◆ DATASET ENTRIES ◆
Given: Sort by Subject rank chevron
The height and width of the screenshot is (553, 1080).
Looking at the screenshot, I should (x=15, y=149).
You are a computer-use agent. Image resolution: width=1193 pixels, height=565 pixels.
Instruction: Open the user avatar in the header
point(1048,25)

...

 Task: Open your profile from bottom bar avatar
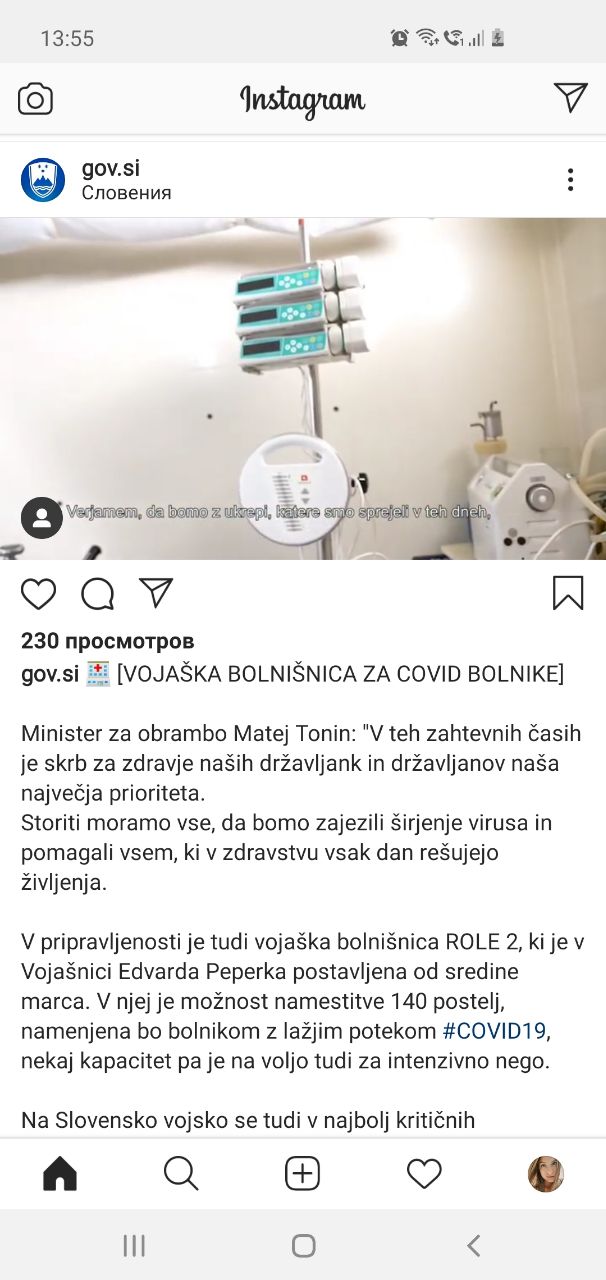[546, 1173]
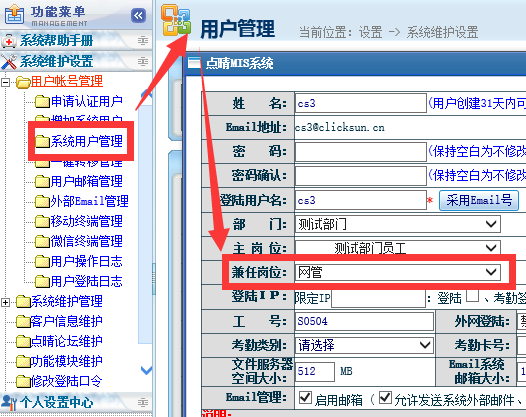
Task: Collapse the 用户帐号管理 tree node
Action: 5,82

◆ WHAT TO DO ◆
Beginning with the line above that contains "Given: Sort by Subject rank chevron", copy each line exactly up to and including the line that contains "You are a computer-use", and go no further.

◆ TASK ANSWER ◆
Given: Sort by Subject rank chevron
The height and width of the screenshot is (553, 1080).
Looking at the screenshot, I should (x=15, y=149).
You are a computer-use agent. Image resolution: width=1193 pixels, height=565 pixels.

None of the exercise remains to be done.